For more information about the book: Yin, R.K (2009) Case Study Research: Design and Methods. London: Sage
What is a case study?
A case study is a research approach that is used to generate an in-depth, multi-faceted understanding of a complex issue in its real-life context. It is an established research design that is used extensively in a wide variety of disciplines, particularly in the social sciences. A case study can be defined in a variety of ways (Table 5), the central tenet being the need to explore an event or phenomenon in depth and in its natural context. It is for this reason sometimes referred to as a "naturalistic" design; this is in contrast to an "experimental" design (such as a randomised controlled trial) in which the investigator seeks to exert control over and manipulate the variable(s) of interest.

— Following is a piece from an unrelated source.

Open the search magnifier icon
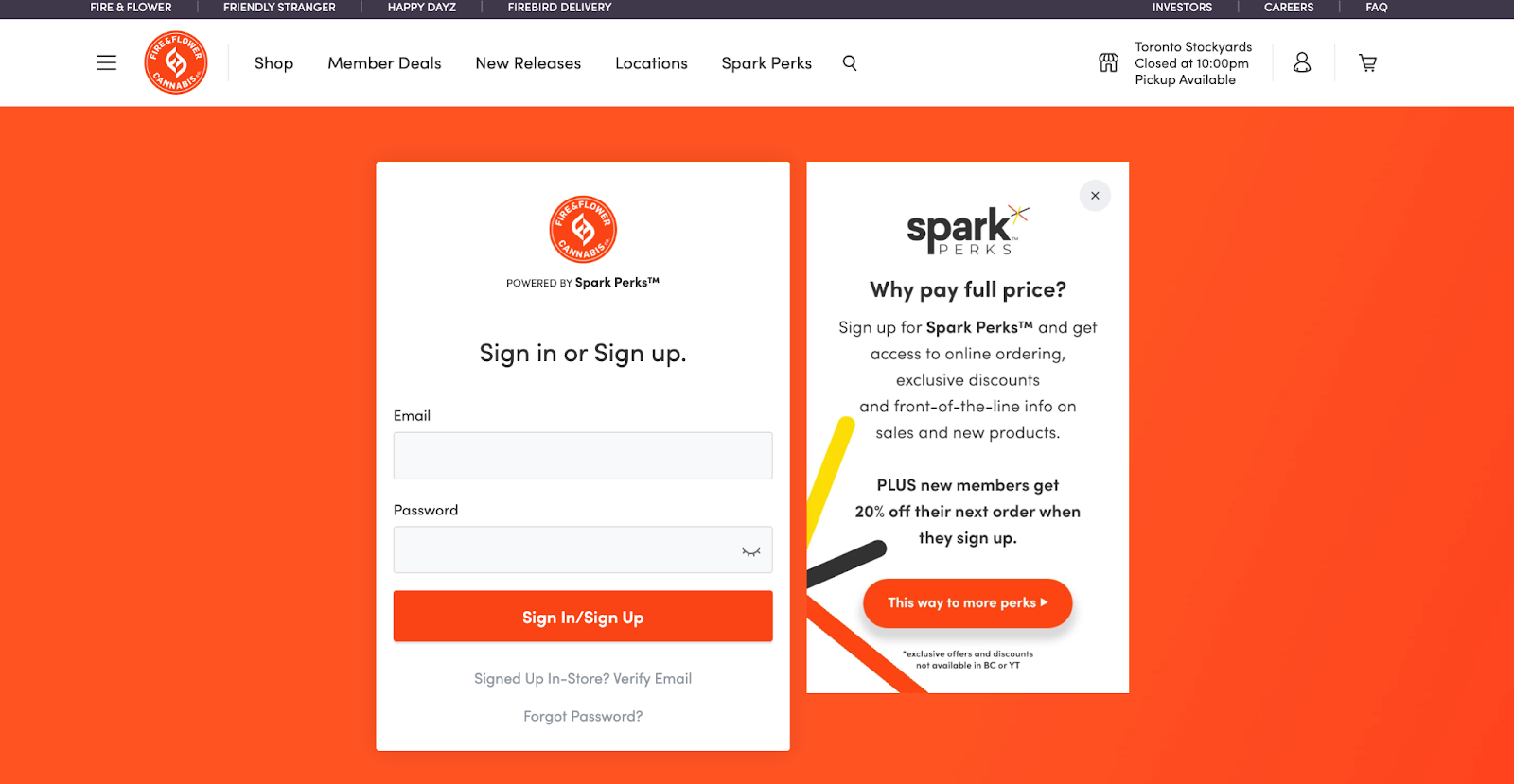Screen dimensions: 1514x784 tap(850, 63)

Stake's work has been particularly influential in defining the case study approach to scientific enquiry. He has helpfully characterised three main types of case study: intrinsic, instrumental and collective. An intrinsic case study is typically undertaken to learn about a unique phenomenon. The researcher should define the uniqueness of the phenomenon, which distinguishes it from all others. In contrast, the instrumental case study uses a particular case (some of which may be better than others) to gain a broader appreciation of an issue or phenomenon. The collective case study involves studying multiple cases simultaneously or sequentially in an attempt to generate a still broader appreciation of a particular issue.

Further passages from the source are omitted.